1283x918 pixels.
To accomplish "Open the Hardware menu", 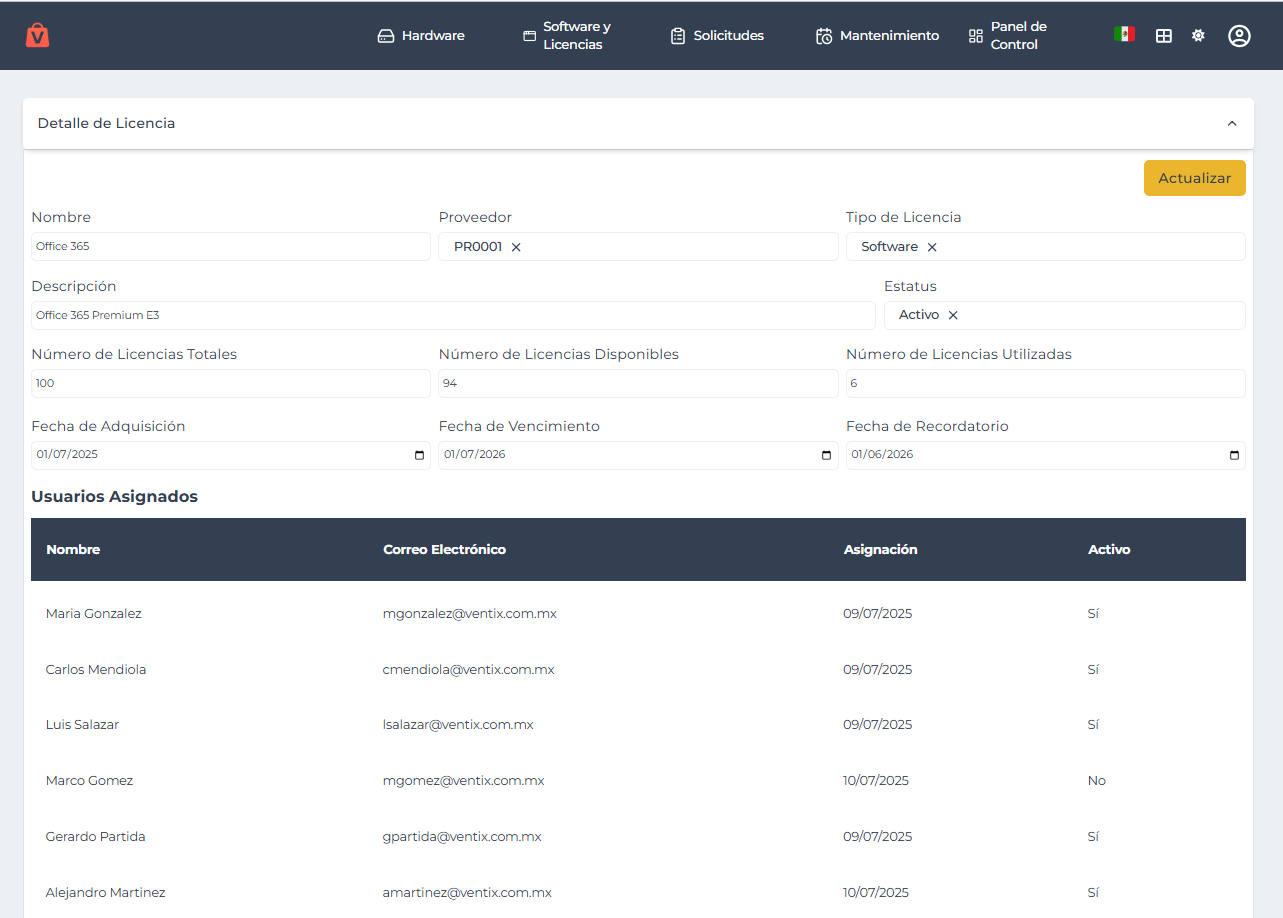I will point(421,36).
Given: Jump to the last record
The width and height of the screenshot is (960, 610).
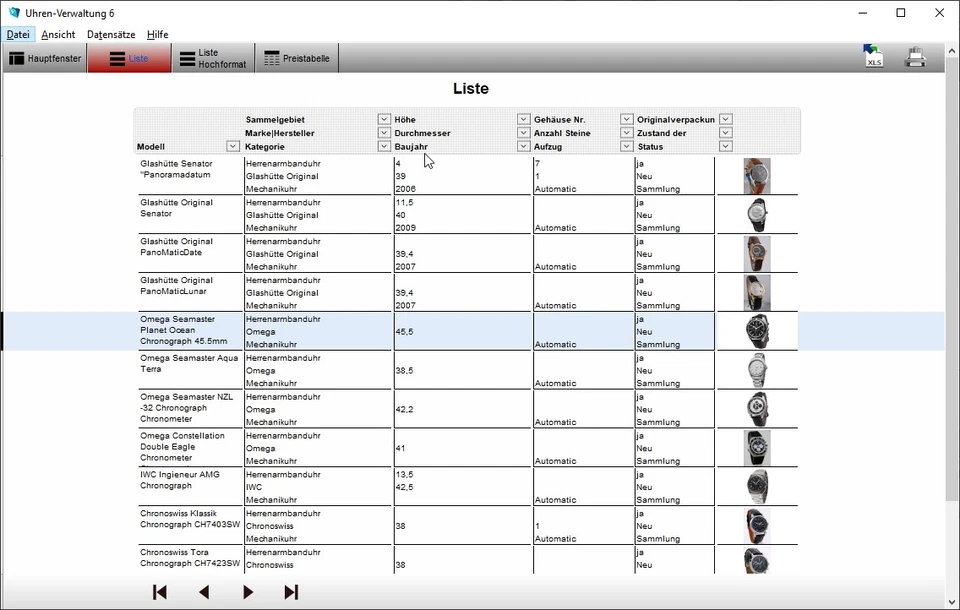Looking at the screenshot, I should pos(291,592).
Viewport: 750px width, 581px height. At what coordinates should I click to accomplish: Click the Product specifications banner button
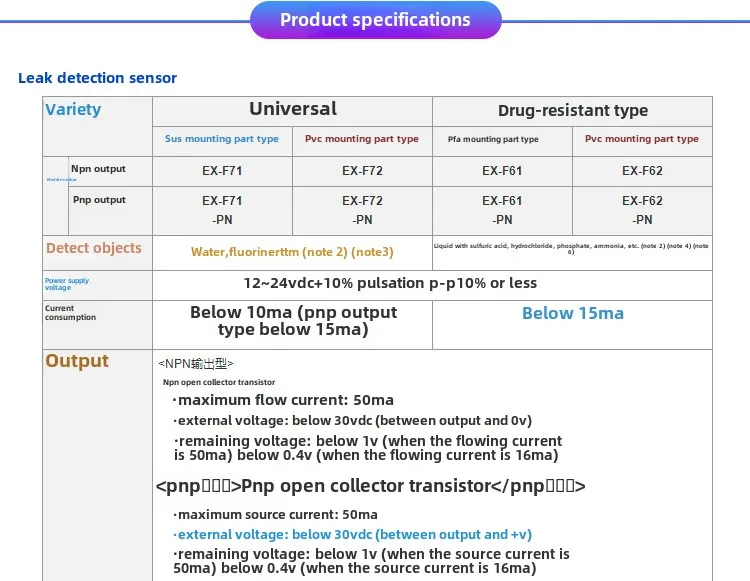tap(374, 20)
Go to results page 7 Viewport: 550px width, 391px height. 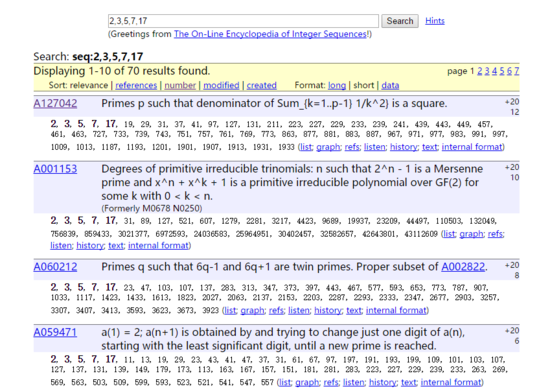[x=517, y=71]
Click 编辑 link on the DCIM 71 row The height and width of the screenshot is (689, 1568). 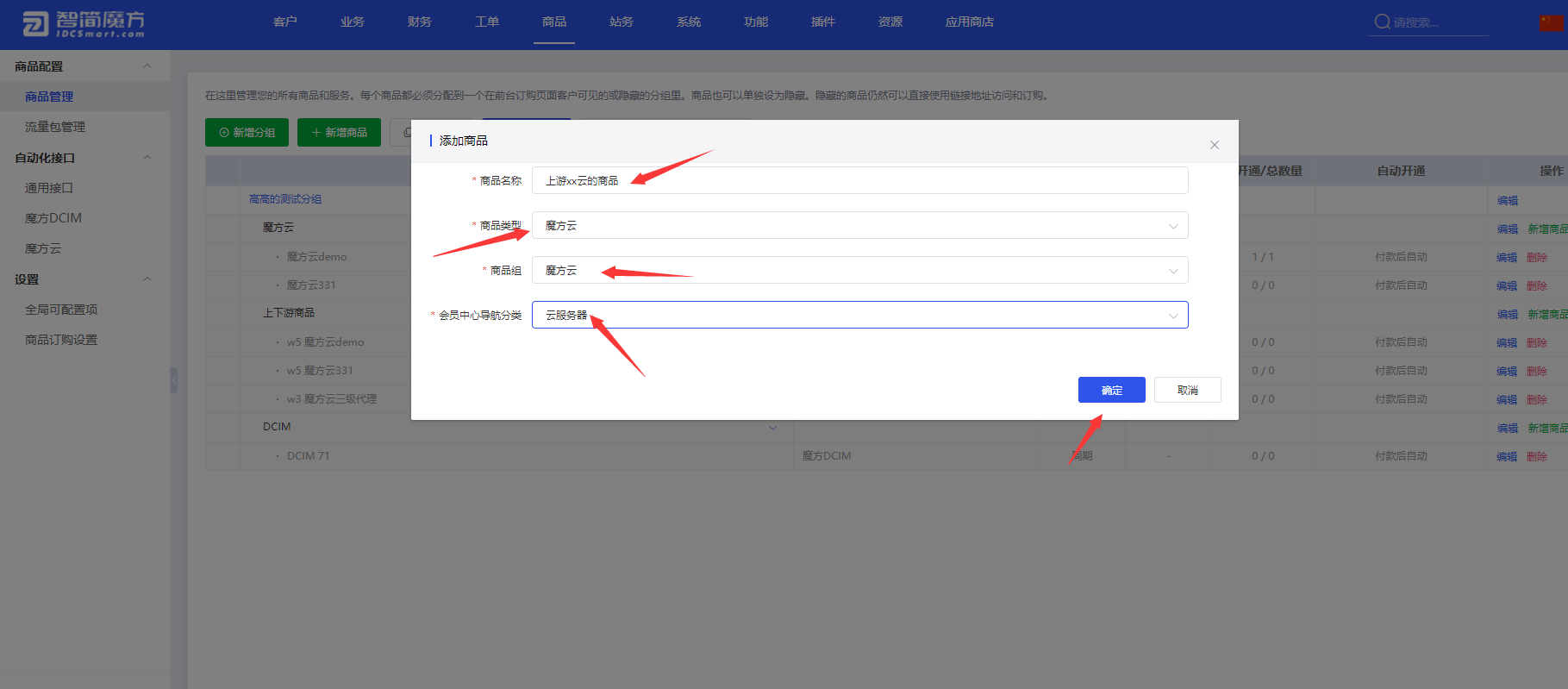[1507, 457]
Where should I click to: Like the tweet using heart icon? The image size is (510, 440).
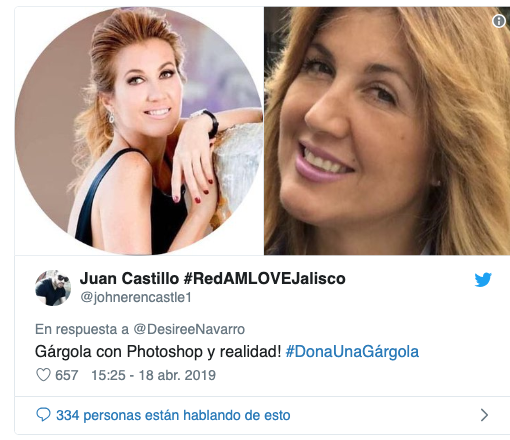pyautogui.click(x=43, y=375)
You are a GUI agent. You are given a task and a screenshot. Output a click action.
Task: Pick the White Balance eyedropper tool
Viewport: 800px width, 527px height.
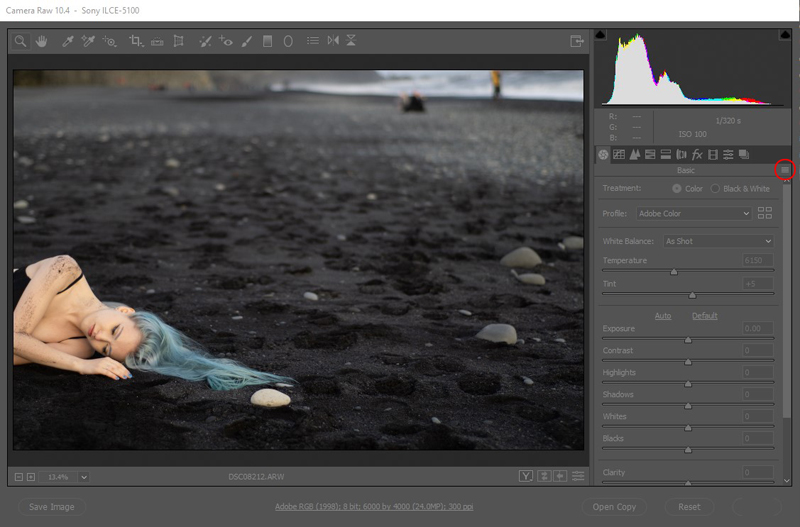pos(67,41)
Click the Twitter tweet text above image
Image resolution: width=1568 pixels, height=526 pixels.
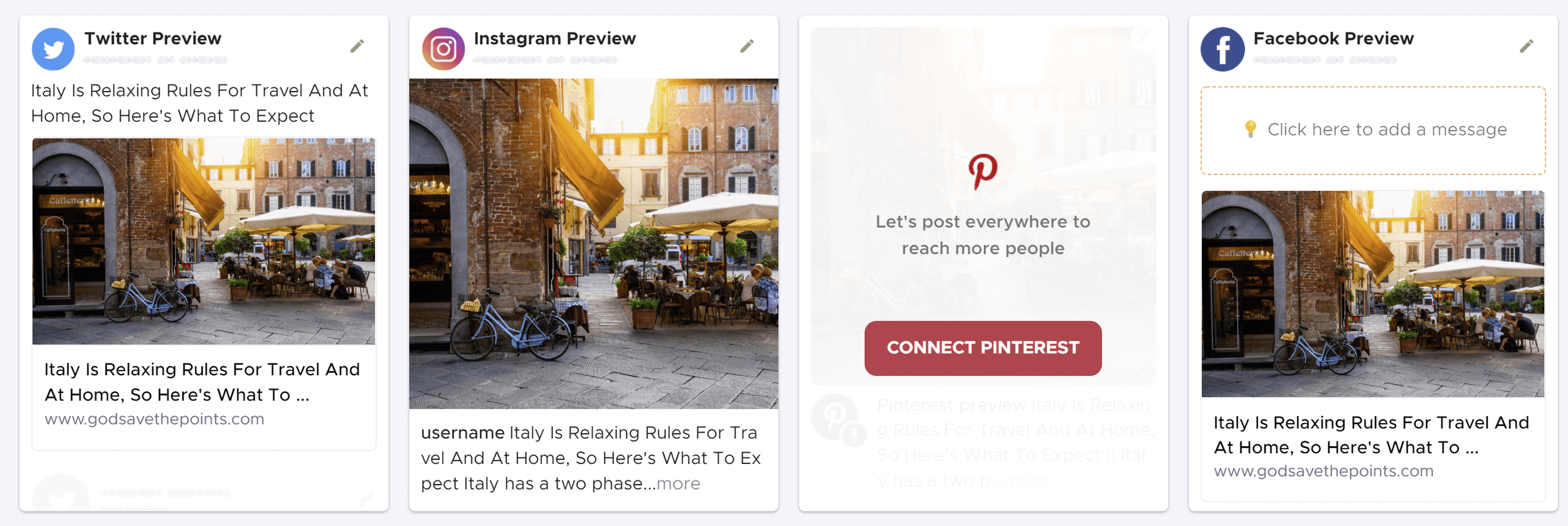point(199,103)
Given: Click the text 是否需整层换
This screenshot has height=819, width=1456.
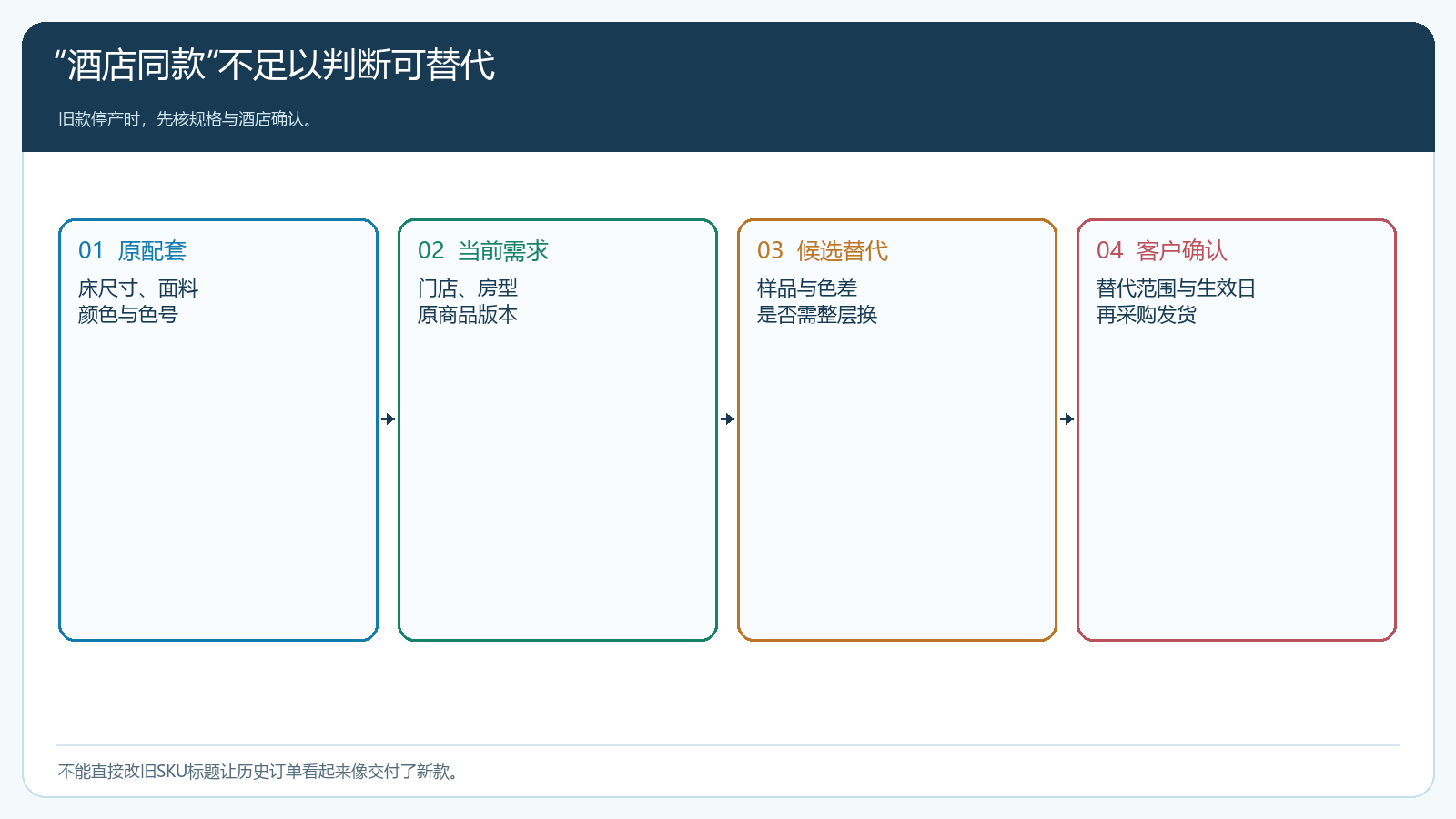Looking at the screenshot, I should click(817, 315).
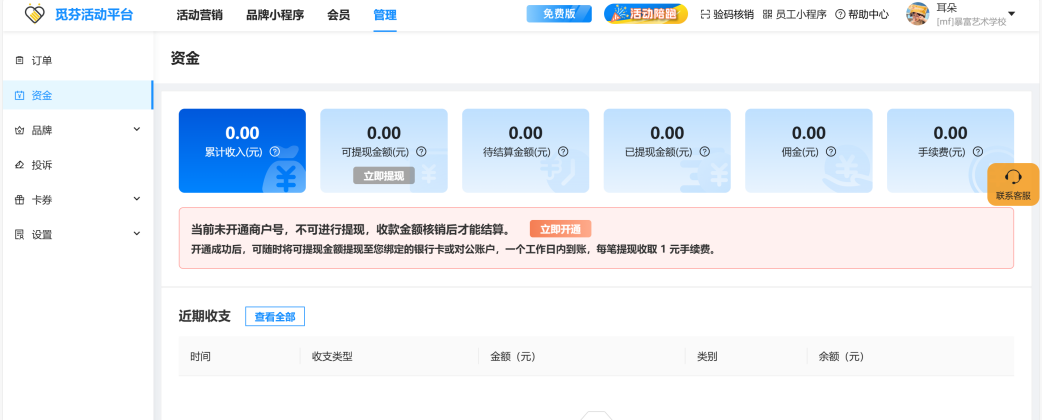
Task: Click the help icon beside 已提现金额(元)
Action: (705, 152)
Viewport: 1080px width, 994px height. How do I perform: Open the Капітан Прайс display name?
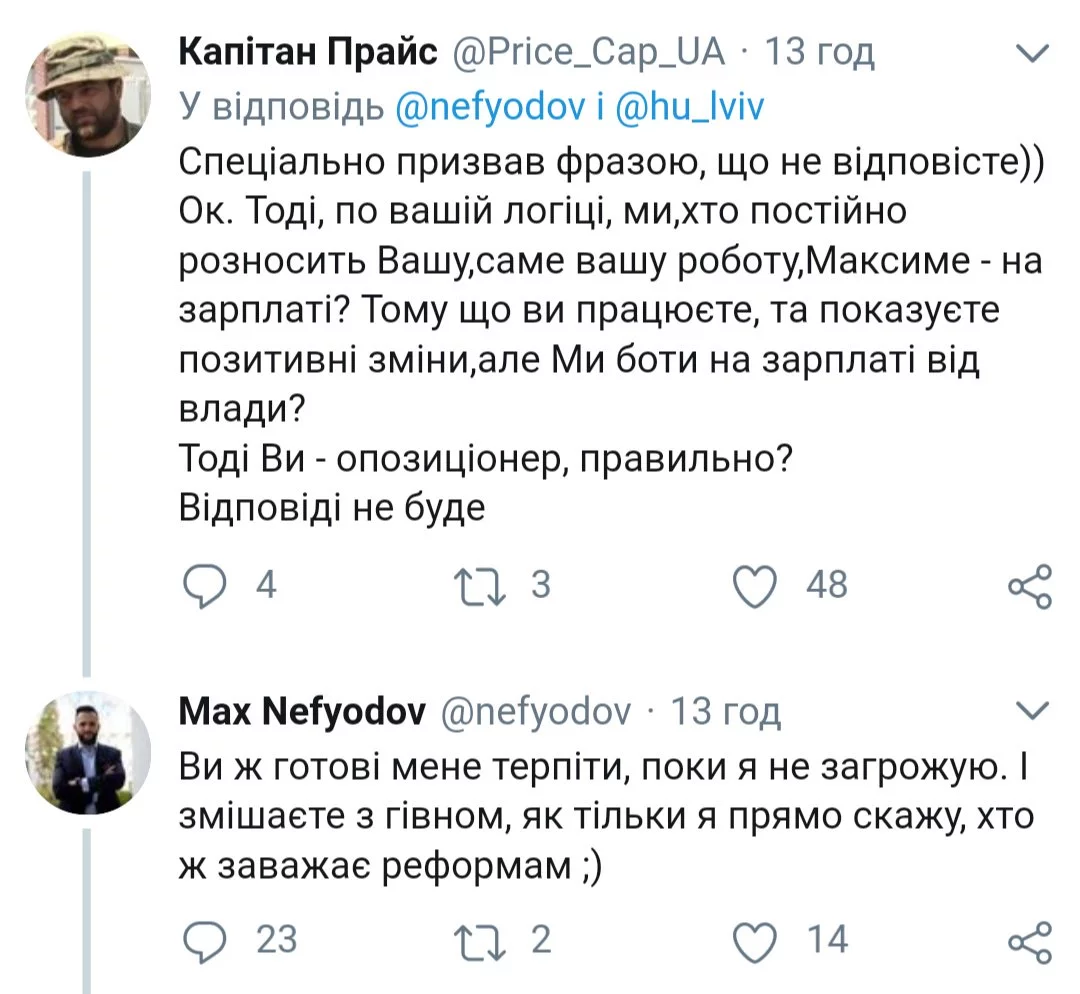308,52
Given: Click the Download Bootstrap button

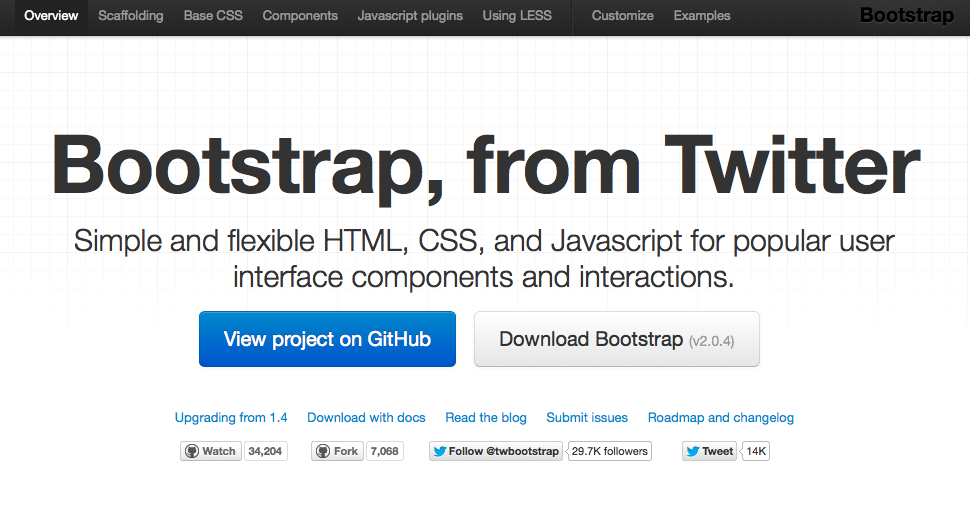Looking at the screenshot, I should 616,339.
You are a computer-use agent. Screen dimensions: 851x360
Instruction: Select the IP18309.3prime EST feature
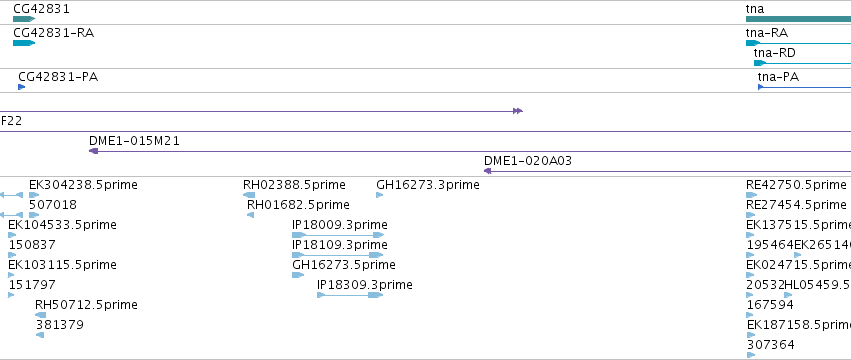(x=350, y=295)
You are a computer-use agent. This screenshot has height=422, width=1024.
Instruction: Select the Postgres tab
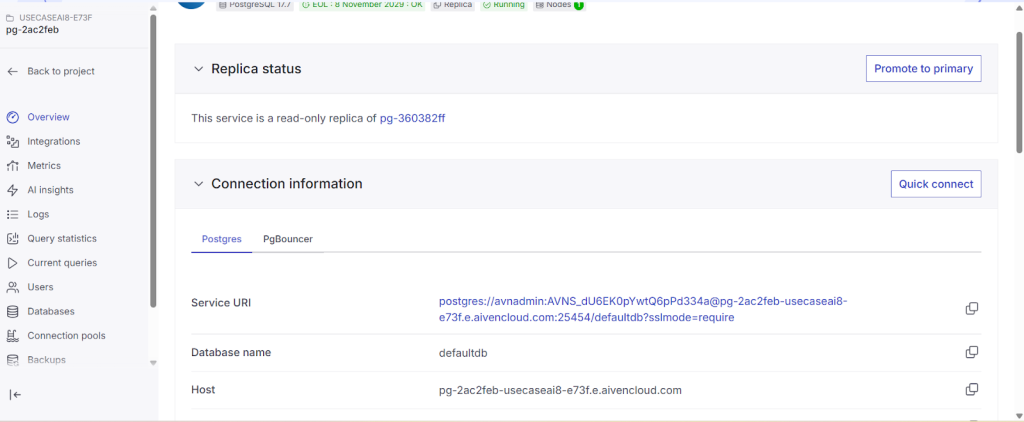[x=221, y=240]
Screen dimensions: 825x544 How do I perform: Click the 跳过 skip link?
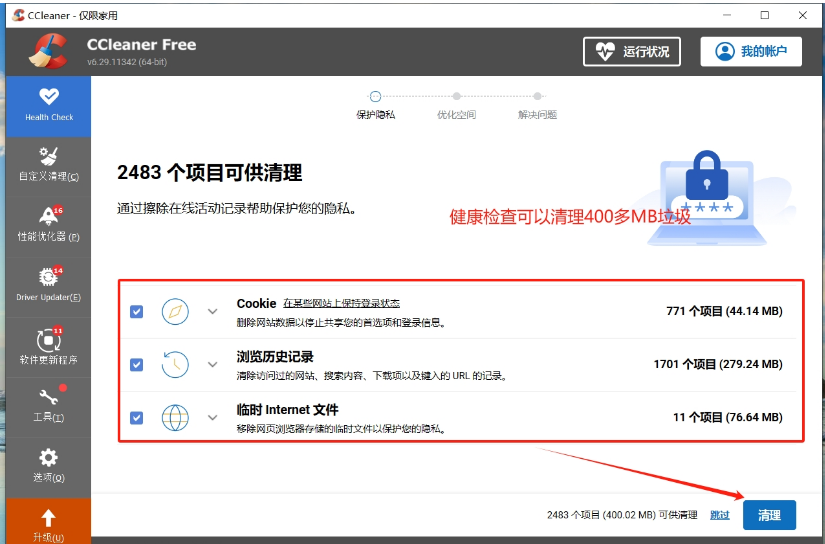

Problem statement → Exact lines, nothing more: output the one with "You are a computer-use agent. Screen" and every later line through the end of the data, skipping pictures.

Your response →
You are a computer-use agent. Screen dimensions: 851x360
Instruction: Select the IP18309.3prime EST feature
(x=350, y=295)
You are a computer-use agent. This screenshot has height=422, width=1024.
Instruction: Select the Postgres tab
[x=221, y=240]
Screen dimensions: 825x544 How do I perform: Click the 跳过 skip link?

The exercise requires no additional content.